J’arrête la sonnerie du réveil. « Entamer ma journée avec présence ! » Le cerveau encore embrumé, je regarde avec attention les formes et les couleurs de la chambre plongée dans la pénombre. Je me sens déjà plus réveillé ! « On est dimanche ! » Une sensation agréable m’envahit : « j’aurai plus de temps pour toutes ces choses à finir depuis longtemps… Je commencerai par… »
Mais, emporté par « l’imagination »,  j‘ai déjà oublié d’être présent ! Je m’en rends compte et reviens vite au présent. Je saute du lit. J’ai conscience de mes pieds qui se posent sur le sol. « Réussir à être présent jusqu’à la fenêtre ! » Ça marche… J’ouvre mes volets : il pleut. « Quel temps pourri ! »
Boum ! On appelle ça « une émotion négative » ; elles ruinent nos vies et sabotent la présence.

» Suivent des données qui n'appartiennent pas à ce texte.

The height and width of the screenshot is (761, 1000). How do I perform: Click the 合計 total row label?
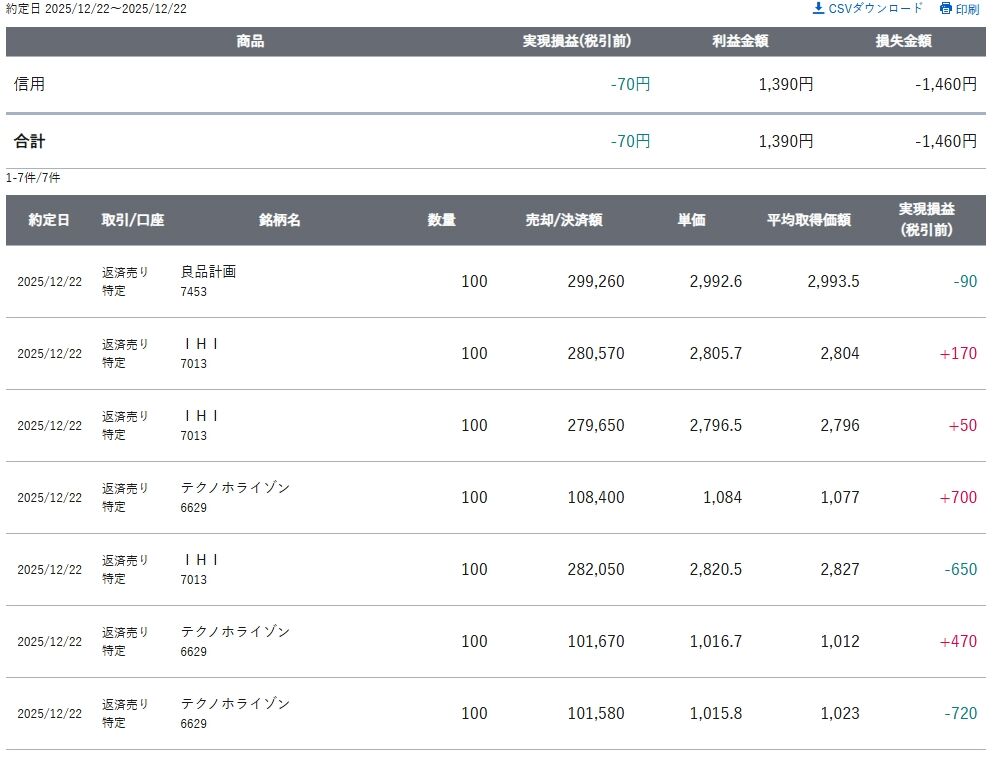coord(29,141)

Identifié avec la pluie… il y a de quoi sourire ! Nous sommes constamment identifiés à tout ce qui s’empare de notre attention, de nos pensées, de nos désirs ou de notre imagination.

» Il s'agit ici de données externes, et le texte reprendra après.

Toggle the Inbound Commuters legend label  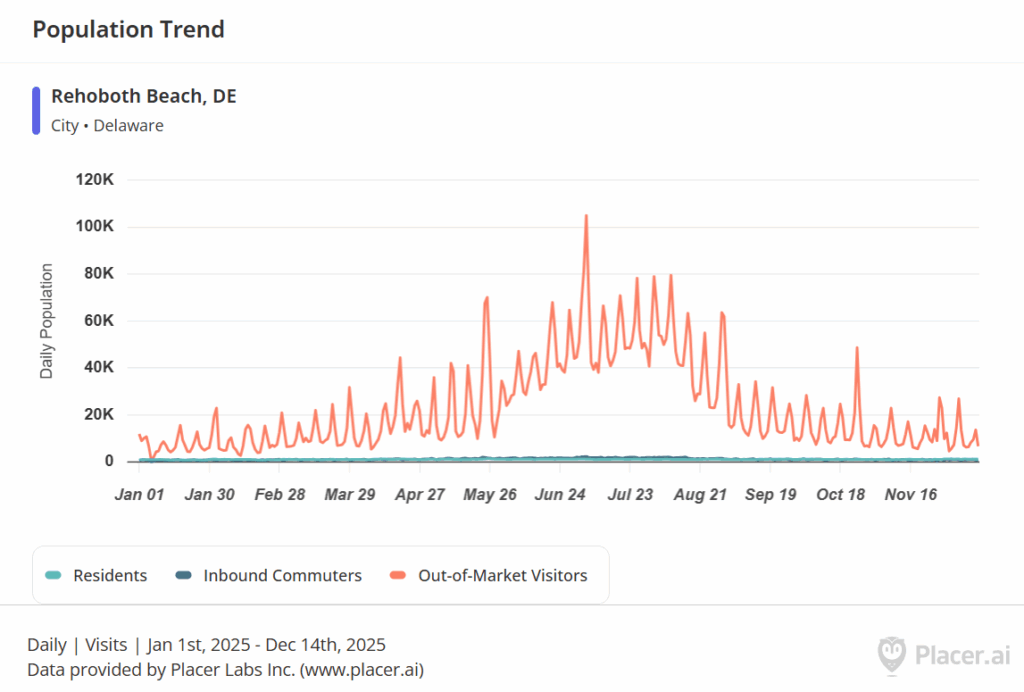282,575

« Les émotions négatives dépendent de l’identification. Chaque fois que l‘identification est détruite, elles disparaissent. » – Peter Ouspensky

Ah, ces délicieux petits-déjeuners du dimanche ! Je prends mon temps. « Ce miel d’acacia est vraiment exceptionnel ! » Son goût si spécial va m’aider à être présent. En effet : « Délicieux ! » Mes amis m’ont gentiment offert ce miel hier soir ! Souvenirs de la soirée… « C’était vraiment une super soirée !  Nous avons parlé de… et de… et aussi de… »
Boum ! Ma petite cuillère tombe par terre ; le miel m’avait entraîné dans l’imagination. Ouspensky dit vrai : nous sommes des machines manipulées par des ‘moi’s, qui changent continuellement !
Le choc de la petite cuillère m’a ramené au présent ; mais je ne peux pas m’appuyer sur les chocs extérieurs pour échapper à l’imagination ! Je décide de garder mes pieds à plat sur le sol, serrés l’un contre l’autre, pendant tout le petit-déjeuner.
Ça marche : cette situation un peu inconfortable me rappelle de me rappeler moi-même. Quelques dizaines de secondes passent… je suis présent. J’imagine alors d’autres exercices qui pourraient m’être utiles : placer un petit gravier dans ma chaussure, mettre la radio un peu trop fort en voiture, accepter l’invitation de personnes que je préfère éviter…
Boum ! L’imagination m’a de nouveau aspiré ! Il est vraiment difficile de se rappeler soi-même, même trois secondes après en avoir exprimé l’intention :

« Le principal obstacle à l’observation est l’imagination. [L’homme] veut observer quelque chose, mais au lieu de cela, l’imagination s’en empare, et il oublie d’observer. » – Peter Ouspensky

Être emporté par l’imagination en pensant à la présence, c’est un comble !
Boum ! Je viens de me juger parce que j’avais oublié de me rappeler moi-même ; c’est encore une émotion négative !
Ineffables roses, dans leur simple vase !
Égaré dans l’imagination, je les avais perdues de vue ! Leur beauté m’a réveillé. Je m‘approche du bouquet splendide. Une petite voix intérieure me souffle de « diviser mon attention », de prendre conscience simultanément des roses et de moi-même. Pourquoi n’y ai-je pas pensé plus tôt, c’est le meilleur outil pour être présent !
Les tendres formes des pétales… Musique des yeux ! Je prends conscience de mes respirations et des roses en même temps. Je ne les vois plus seulement « avec » mes yeux matériels : je me vois les voir « à travers » mes yeux. Mes perceptions se font plus vives. J‘entends les sons autour de moi, le bruit doux de la pluie…
« Tu divises toujours ton attention ? »
Comme les roses sont belles ! Leur parfum flotte encore autour… Elles transfigurent la pièce. Le bonheur se répand dans l’air, à présent il coule en moi. J’ai le cœur en fête. Cet amour que je découvre en moi…
Gratitude.
Mais la pièce devient plus terne. « Persévère ! Divise ton attention ! »
Je reviens débarrasser la table. La joie de sentir ma main se refermer sur l’assiette !
Faire de cette journée ordinaire une pléiade de joies nouvelles.